___ Provided information ___

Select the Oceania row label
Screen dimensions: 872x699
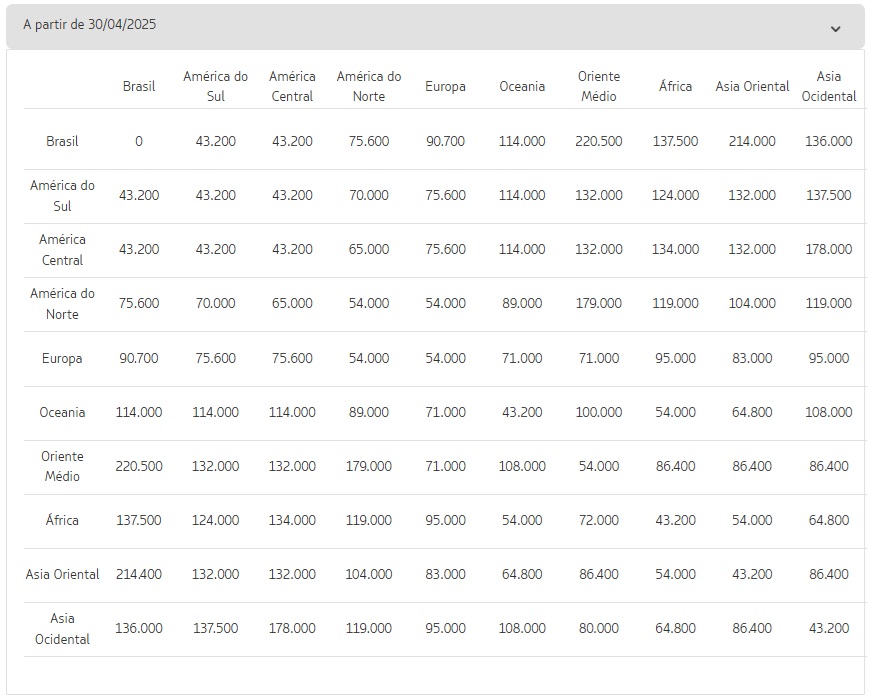(x=62, y=413)
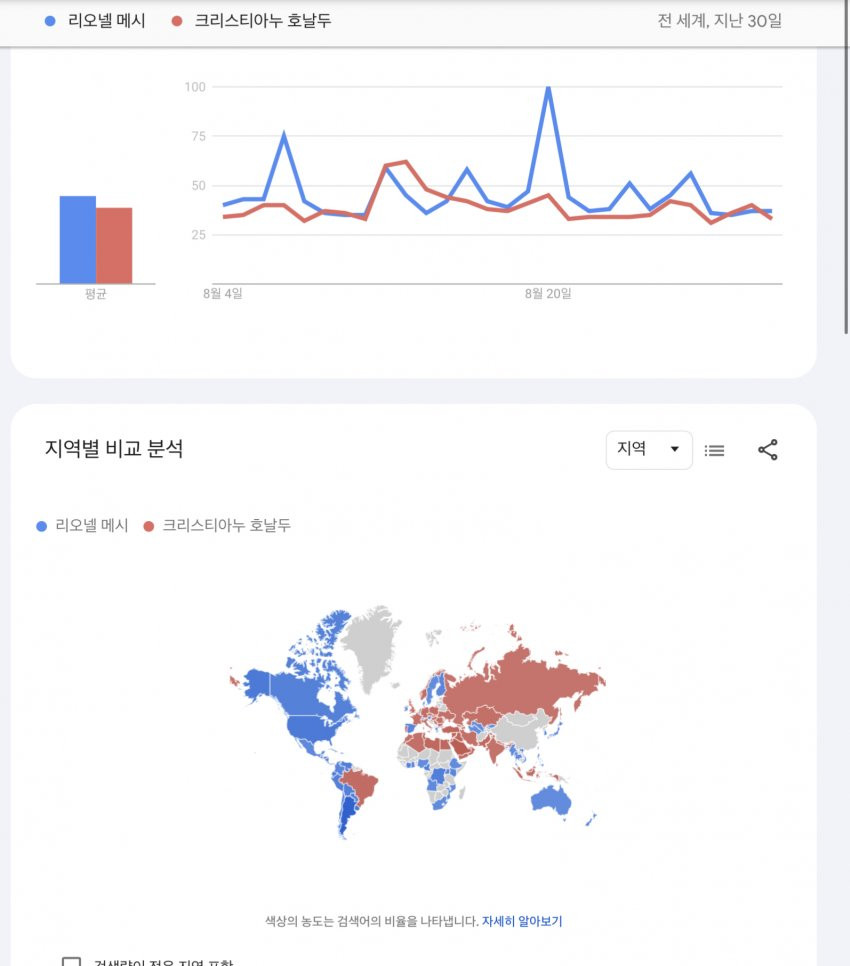The width and height of the screenshot is (850, 966).
Task: Open the share icon for regional comparison
Action: (x=767, y=450)
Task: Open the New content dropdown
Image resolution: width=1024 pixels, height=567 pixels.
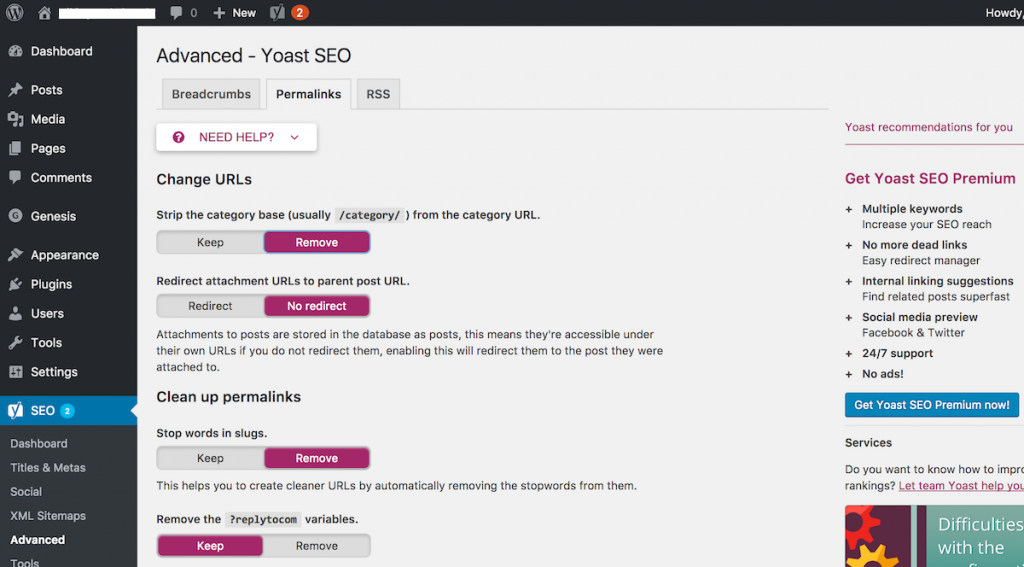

___

**Task to carry out**:
Exact repetition of each line above is expected; images are to be omitted.

**Exercise response**:
Select the Oceania row label
Screen dimensions: 872x699
(x=62, y=413)
The width and height of the screenshot is (850, 966).
Task: Open the share icon for regional comparison
Action: (x=767, y=450)
Task: Open the New content dropdown
Image resolution: width=1024 pixels, height=567 pixels.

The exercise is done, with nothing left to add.